- [Input data]
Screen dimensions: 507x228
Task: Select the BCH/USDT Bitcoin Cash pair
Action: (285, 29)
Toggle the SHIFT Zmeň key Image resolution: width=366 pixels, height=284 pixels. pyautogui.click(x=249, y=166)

...

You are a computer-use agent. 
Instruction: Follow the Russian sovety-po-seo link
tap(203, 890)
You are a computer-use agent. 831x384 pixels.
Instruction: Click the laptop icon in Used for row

- [Assignment] Wherever the string "pixels" is found in the listing above, copy the line that contains it.

- [Answer below]
Toggle the SHIFT Zmeň key Image resolution: width=366 pixels, height=284 pixels. pyautogui.click(x=249, y=166)
You are a computer-use agent. 831x384 pixels.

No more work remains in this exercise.